Some library users are adopting electronic habits, making increasing use of the new ICT including computers, the Internet, the Web, Intranet, Extranet, and other technologies. As a result, library users are placing new demands on their libraries. They require access to the latest information, updated information resources and access to ICT facilities that they could use in their work.
Use of ICT in libraries enhances user’s satisfaction. It provides numerous benefits to library users. Some the benefits are “
- Provide speedy and easy access to information
- Provides remote access to users
- Provides round the clock 24×7 access to users
- Provides access to unlimited information from different sources
- Provides information flexibility to be used by any individual increased flexibility
- Provides increased flexibility
- Facilitates the reformatting and cumbering of data from different sources.
Libraries are also providing various ICT-based services to their users, including the following.
1. Web-based Online Public Access Catalogues (Web-OPAC):
The internet and web-based technologies have made it possible for the libraries to provide access to their catalogues globally. It helps the library users to access to information from anywhere in the world when OPAC is available on the internet. The library users also find it easier to learn and use the OPACs from different library systems. Web-based OPAC allows for linking to other information resources such as tables of content, full-text documents, author, title, publisher, publication year etc.
The Internet and Web-based technologies have made it possible for libraries to provide access to their catalogues on the local intranets, extranets and sometimes via the Internet. This arrangement, especially when the OPAC is available on the Internet, makes it possible for library users to access the facilities from anywhere in the world and for 24X7. This is possible because most library software systems now include Web-based interfaces to OPACs, as opposed to telnet-based access systems. Library users also find it easier to learn and use the OPACs from different library systems since they only have to know how to use one universal access client, the Web browser. Web-based OPACs also allow for linking to other information resources such as tables of content, full-text documents, and works/titles by the same author
2. Digital Library Service:
Digital library provides a variety of digital information sources. It reduces the physical space, the user can access to information remotely and it also provides access to distributed information resources. Its advantage is that it has the ability to handle multilingual content. Using ICTs librarians are creating digital libraries, that is libraries where some or all of the holdings are available in electronic form, and the services of the library are also made available electronically — frequently over the Internet so that users can access them remotely (Rosenberg 2005:2). Digital libraries are made up of digital collections including document surrogates like bibliographic records and indexes in addition to full-text documents, videos, images some of which cannot be represented or distributed in printed formats. These digital works include both internal and external resources. In an academic environment, a digital library can provide students with access to educational materials, i.e. solved and unsolved problem sets, courseware modules (drills, simulations, models, virtual lab benches, and class presentation materials; while in a national library environment, digital libraries opens up the information resources for access by library users located across the country. In most countries, national libraries are located in the capital cities and therefore, access to their resources is restricted mainly to those that can afford to travel to the capital city. Digital library resources of national libraries can be accessed even from remote places.

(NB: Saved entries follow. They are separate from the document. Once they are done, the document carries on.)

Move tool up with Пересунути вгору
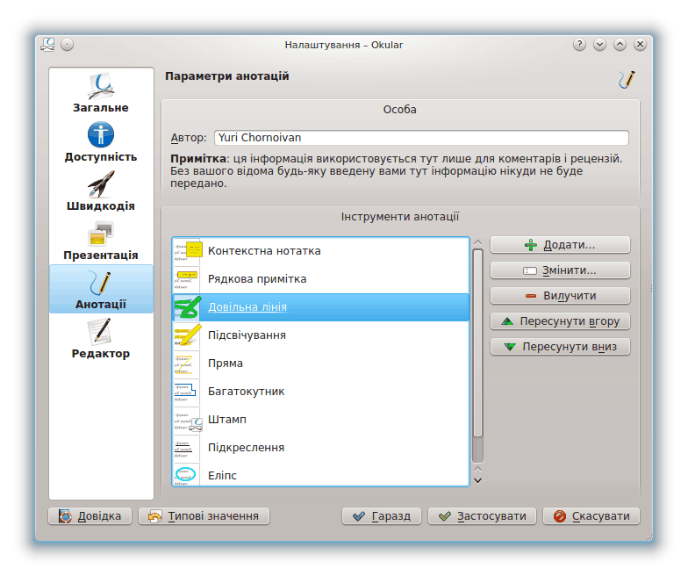688x576 pixels. (x=560, y=321)
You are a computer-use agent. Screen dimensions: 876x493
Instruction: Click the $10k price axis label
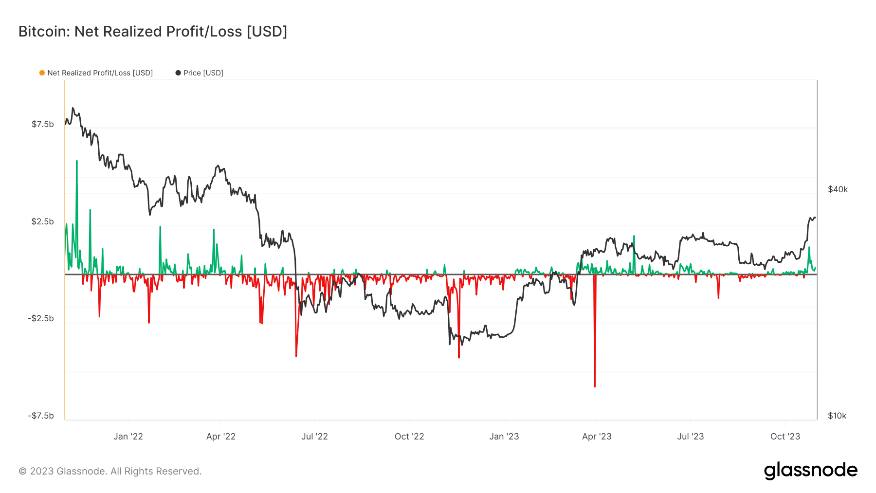coord(837,416)
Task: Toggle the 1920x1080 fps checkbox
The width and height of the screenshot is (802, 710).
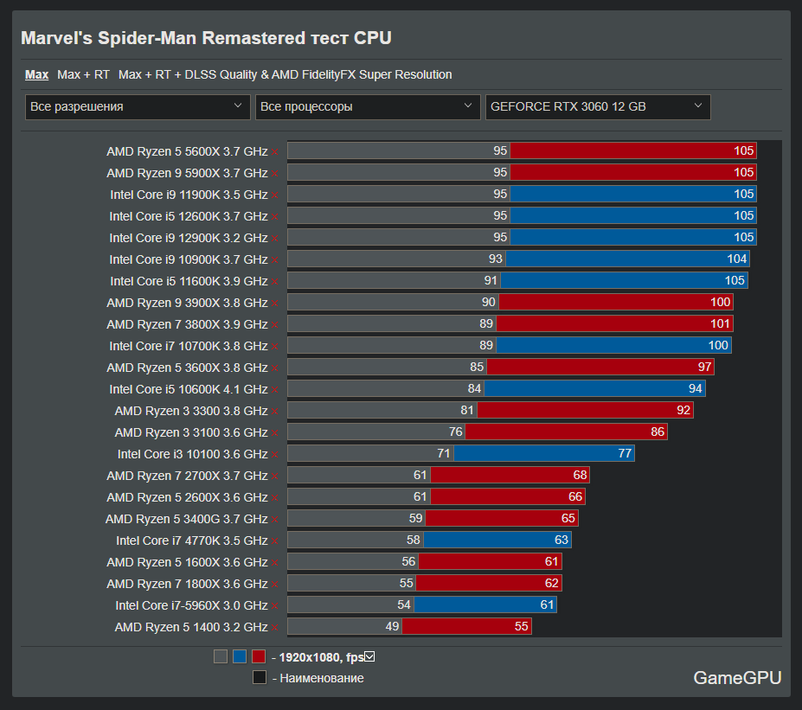Action: tap(369, 656)
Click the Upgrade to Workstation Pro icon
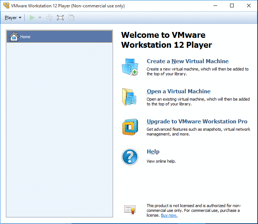This screenshot has height=224, width=258. 130,127
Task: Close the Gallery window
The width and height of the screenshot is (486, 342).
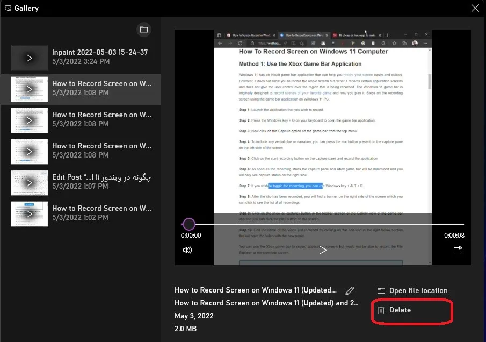Action: (475, 8)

3. Electronic Document Delivery Service:
The libraries are implementing ICT-based Inter-Library Lending (ILL) using networks to deliver copies of journal articles and other documents in digital format like PDF (Portable Document Format) to the users’ desktops. It helps the users to access information which is not available in their respective libraries. It is one of the most useful services for users, specifically research scholars of remote areas.
4. Institutional Repository Service:
Institutional Repository (IR) is a set of services that a university offers to the members of its community for the management and distribution of digital materials by the institution and its community members. It is most essentially an organization committed to the stewardship of these digital materials, including long-term preservation where appropriate, as well as organization and access or distribution (Lynch, 2003). It provides citation features, easy access to the content and the content can be stored permanently. In addition to materials that are acquired from outside, university libraries also collect a lot of materials published locally. Most university libraries have special collections of local materials such as theses and dissertations, research reports, examination papers, conference papers, newsletters and seminar papers, journal articles by academic members of staff. ICTs have made it possible to provide access to these resources in full text, accessed via the institutions’ intranet, extranet or over the Internet. This is being done through Institutional Repositories (Ws). An institutional repository is defined as a database with a set of services to capture, store, index, preserve and redistributes an institution’s research outputs in digital formats.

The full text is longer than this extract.